### Record set

▼▼▼

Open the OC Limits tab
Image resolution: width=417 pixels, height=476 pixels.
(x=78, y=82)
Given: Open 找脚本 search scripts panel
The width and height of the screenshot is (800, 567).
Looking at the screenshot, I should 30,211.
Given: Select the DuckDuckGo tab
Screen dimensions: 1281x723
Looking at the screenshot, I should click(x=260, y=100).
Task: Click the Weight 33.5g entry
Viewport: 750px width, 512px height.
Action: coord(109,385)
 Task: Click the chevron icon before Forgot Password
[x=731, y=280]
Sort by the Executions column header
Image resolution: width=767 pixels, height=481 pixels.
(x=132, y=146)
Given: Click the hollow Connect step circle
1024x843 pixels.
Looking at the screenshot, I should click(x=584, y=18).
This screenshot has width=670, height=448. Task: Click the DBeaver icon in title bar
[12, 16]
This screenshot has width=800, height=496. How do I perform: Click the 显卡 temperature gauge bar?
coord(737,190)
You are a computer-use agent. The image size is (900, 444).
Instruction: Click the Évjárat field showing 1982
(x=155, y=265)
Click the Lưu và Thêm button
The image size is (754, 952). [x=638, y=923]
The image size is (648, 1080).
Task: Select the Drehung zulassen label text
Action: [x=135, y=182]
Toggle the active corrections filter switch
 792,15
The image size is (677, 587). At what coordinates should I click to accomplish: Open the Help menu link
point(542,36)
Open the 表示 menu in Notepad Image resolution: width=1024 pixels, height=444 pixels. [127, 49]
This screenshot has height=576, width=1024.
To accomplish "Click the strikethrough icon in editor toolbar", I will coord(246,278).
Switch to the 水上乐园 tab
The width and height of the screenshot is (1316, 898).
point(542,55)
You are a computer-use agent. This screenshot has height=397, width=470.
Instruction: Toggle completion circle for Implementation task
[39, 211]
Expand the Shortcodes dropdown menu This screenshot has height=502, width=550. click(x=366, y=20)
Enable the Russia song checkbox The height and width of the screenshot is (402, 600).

▲▲▲

Repeat all of the records, letter for letter.

Open the OC Limits tab
Image resolution: width=417 pixels, height=476 pixels.
(x=78, y=82)
Given: Open 找脚本 search scripts panel
The width and height of the screenshot is (800, 567).
Looking at the screenshot, I should 30,211.
Given: Select the DuckDuckGo tab
Screen dimensions: 1281x723
Looking at the screenshot, I should click(x=260, y=100).
Task: Click the Weight 33.5g entry
Viewport: 750px width, 512px height.
Action: coord(109,385)
 Task: Click the chevron icon before Forgot Password
[x=731, y=280]
Sort by the Executions column header
Image resolution: width=767 pixels, height=481 pixels.
(x=132, y=146)
Given: Click the hollow Connect step circle
1024x843 pixels.
Looking at the screenshot, I should click(x=584, y=18).
This screenshot has width=670, height=448. Task: Click the DBeaver icon in title bar
[12, 16]
This screenshot has width=800, height=496. How do I perform: Click the 显卡 temperature gauge bar?
coord(737,190)
You are a computer-use agent. The image size is (900, 444).
Instruction: Click the Évjárat field showing 1982
(x=155, y=265)
Click the Lưu và Thêm button
The image size is (754, 952). [x=638, y=923]
The image size is (648, 1080).
Task: Select the Drehung zulassen label text
Action: [x=135, y=182]
Toggle the active corrections filter switch
 792,15
The image size is (677, 587). At what coordinates should I click to accomplish: Open the Help menu link
point(542,36)
Open the 表示 menu in Notepad Image resolution: width=1024 pixels, height=444 pixels. [127, 49]
This screenshot has height=576, width=1024.
To accomplish "Click the strikethrough icon in editor toolbar", I will coord(246,278).
Switch to the 水上乐园 tab
The width and height of the screenshot is (1316, 898).
point(542,55)
You are a computer-use agent. This screenshot has height=397, width=470.
Instruction: Toggle completion circle for Implementation task
[39, 211]
Expand the Shortcodes dropdown menu This screenshot has height=502, width=550. click(x=366, y=20)
Enable the Russia song checkbox The height and width of the screenshot is (402, 600).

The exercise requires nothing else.